■ **Exercises to complete**
**1)** According to the passage on quantitative skills for large data sets, who are the theme leads?
**2)** From the passage on quantitative skills for large data sets, reproduce verbatim the stretch from "Observational epidemiology is" through "environment affect health.".
**3)** Extend the passage on quantitative skills for large data sets, beginning after its final sentence.

■ **Source extract**
Quantitative Skills for Large Data Sets
Theme Leads: Elizabeth Williamson (LSHTM) and David Strachan (SGUL)
Observational epidemiology is changing with increasing awareness of the limitations of standard analytical methods. Increasing availability of large and complex datasets, enhanced by extensive linkage between diverse data sources, requires highly-skilled quantitative researchers able to adapt traditional analytic approaches and to develop new ones. This particularly applies to extending current ‘big data’ methods (that are appropriate for prediction) to allow causal inference. This theme thus addresses the MRC skill priority in quantitative skills and the MRC strategic research aims of investigating health through the life course, and how lifestyles and environment affect health.

■ **Data for analysis**

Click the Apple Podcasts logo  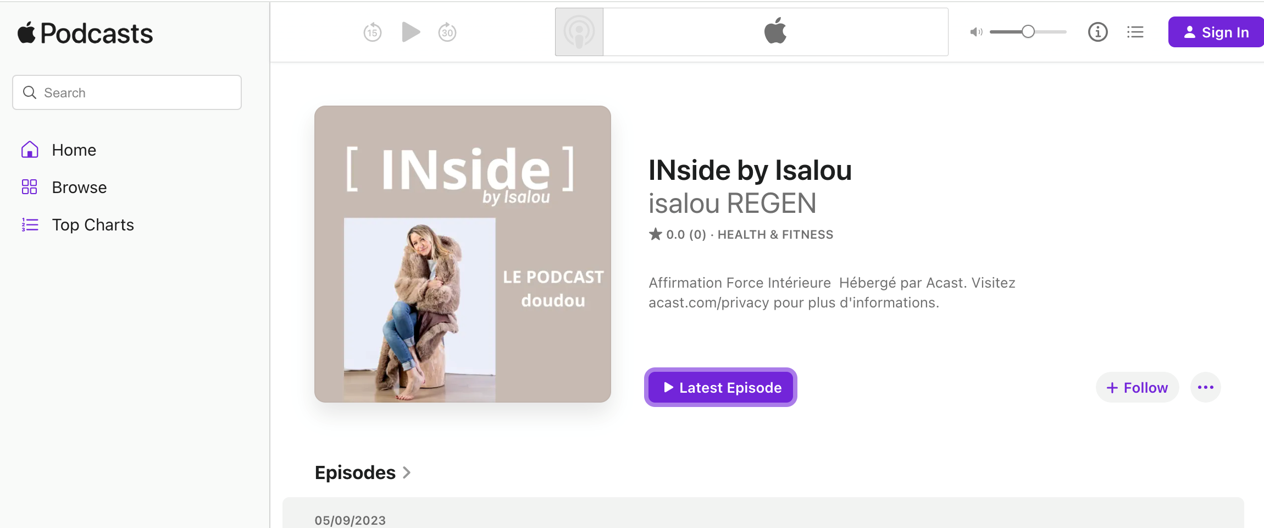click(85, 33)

==

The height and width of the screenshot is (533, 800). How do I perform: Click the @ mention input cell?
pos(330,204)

■ **Task results**
**1)** Elizabeth Williamson (LSHTM) and David Strachan (SGUL).

**2)**
Observational epidemiology is changing with increasing awareness of the limitations of standard analytical methods. Increasing availability of large and complex datasets, enhanced by extensive linkage between diverse data sources, requires highly-skilled quantitative researchers able to adapt traditional analytic approaches and to develop new ones. This particularly applies to extending current ‘big data’ methods (that are appropriate for prediction) to allow causal inference. This theme thus addresses the MRC skill priority in quantitative skills and the MRC strategic research aims of investigating health through the life course, and how lifestyles and environment affect health.

**3)**
LSHTM and SGUL have been at the forefront of major recent methodological developments in, and applications of, research methodologies for large data sets. Developing and applying optimal approaches to analyse linked electronic healthcare records (e.g. Clinical Practice Research Datalink), and the development of novel methods for record linkage, are priorities. Both institutions have a strong track record in the development and application of methods for causal inference – directed acyclic graphs, propensity-score based methods, instrumental variable methods including Mendelian randomization, mediation analysis within life-course epidemiology, structural models and g-methods – and related issues, including methods for handling missing data with a focus on multiple imputation and measurement error methods. Both institutions have strong track records in methods for disease modelling and projections of disease (distributed lag non-linear models, methods based on Markov-Chain Monte Carlo, approximate Bayesian Computations, emulation, and development of methods for efficient and rigorous fitting of complex models to data).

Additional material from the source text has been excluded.